How do I choose my coffee shop? It is a very vague but a very interesting question to be asked of any coffee lover. For a person’s choice of a coffee shop will not just tell you about the nature and personality of a person but also give you a deep insight into his/ her cultural background. Yes a simple cup of coffee can do that for you and much more.
“Ho shuru har din aise, ho shuru har pal aise- Nescafe”. (TV commercial Ad In Hindi)
Every waking moment and every day should be started with a positive mind and positive attitude, which can only be attained by drinking a mug of your much loved coffee Nescafe, read the jingle of my favourite instant coffee ad. How much I identified with the free spirit and the message behind this simple but classic communication.
As a kid I have grown up to the taste and aroma of coffee beans, not that I have worked in a coffee plantation. But having stayed in a locality called Matunga in Mumbai, India, that was specializing in Madras filter coffee, one just could not help but fall in love with its unique and one of a kind fragrance. Madras filter coffee or Kapi is a brand on its own, few may recognize it as Drip coffee others may call it sweet milky coffee made out of dark roasted beans. Whatever be the name, how much ever measured the caffeine, I simply loved my cuppa.
At home it was instant coffee and outside was dabrah’ or filter kapi. Life was sweet and simple till we (in India) got introduced to the coffee shop culture. Barista and Caf Coffee Day shops mushroomed everywhere (Starbucks then was still an International scene). Where Barista adhered to the rich and expensive, Caf Coffee day was more collegian, but both offered space and a concept of a cool hangout. Now we had a hub where like minds and similar tastes interacted but at the same time one could enhance his / her individuality.
Latte, Cappuchino, mochachito, espresso, iced frappe, were some of the common preferences, add-ons and flavors like cinnamon, vanilla essence, double shot chocolate added the needed twist and character to the mug. Well, in the end how you like your coffee discreetly described your personality traits, be it strong, spicy, mild or sweet.

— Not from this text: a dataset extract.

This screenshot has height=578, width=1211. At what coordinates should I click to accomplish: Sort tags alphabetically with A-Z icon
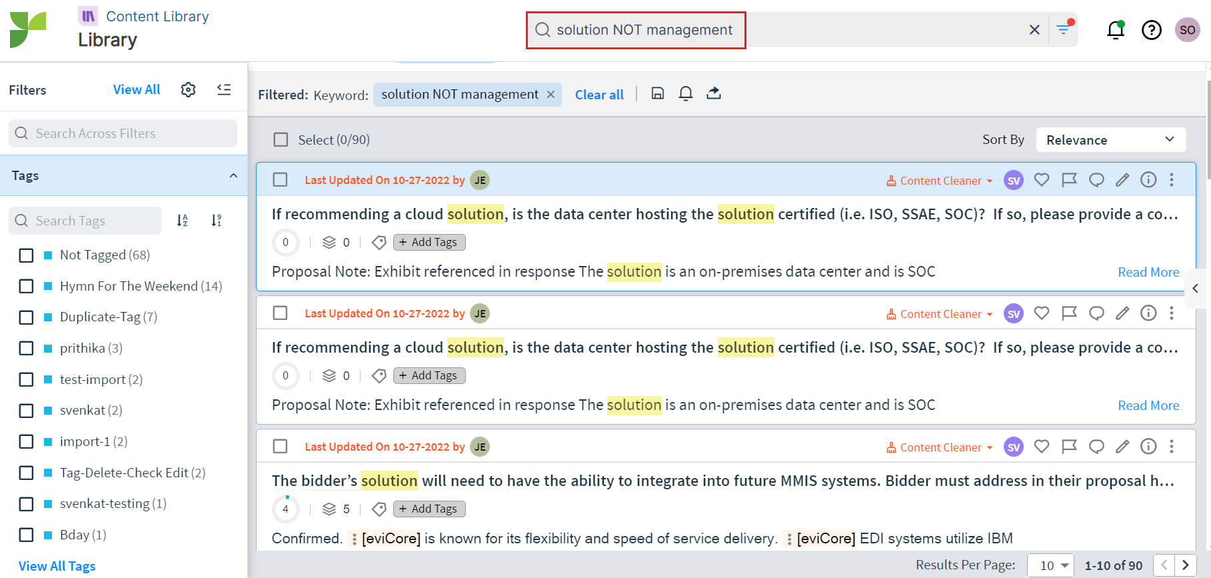pos(182,221)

Whereas the shop was concerned, then, it always had a purpose, which was to provide you with an environment best suited to your needs. A coffee shop next to your office was more in demand if it had wi-fi connection and a more formal outlook for business meetings or informal presentations. On the other hand coffee shops open to entertainment were more chilled out and relaxed with sofas and games thrown in for your comfort. These places lured you with hubbly-bubbly(hukkas), movies and books on demand, brand identities like tees, mugs, caps and lotsa cool stuff.
With these shops, now, coffee had a new meaning, people visiting them were forming a cult of their own. Watching people carry their branded cups to the office was no more just a scene from an international film depicting New York lifestyle. For some it had become their daily routine, an identity of sorts which screamed I belong to the West. Whereas people deeply rooted to their soil and culture still preferred filter, or a Nescafe, from their local Irani/ tapri ( ie local cafe where the truck or bus drivers would stop) or best at home.
Having traveled abroad quite a bit and now living in Australia, what I understand of coffee shops out here is that they are either a distinguished place, a cafe round the corner to grab a quick delicious meal with variety of platters on the menu, where you can experience a pot-pourri of cultures in your mug, or Jeans, Koko black, Coffee House, Starbucks, etc that have a long list of loyal customers. Coffee shops abroad is not for identity creation compared to those in India but a part of living where individual taste rules the choice made.
In the end all I would like to conclude with is that coffee, no matter where it is served and how it is presented, if it gives a deep insight into the true culture and place of belonging, then it is a cuppa well brewed.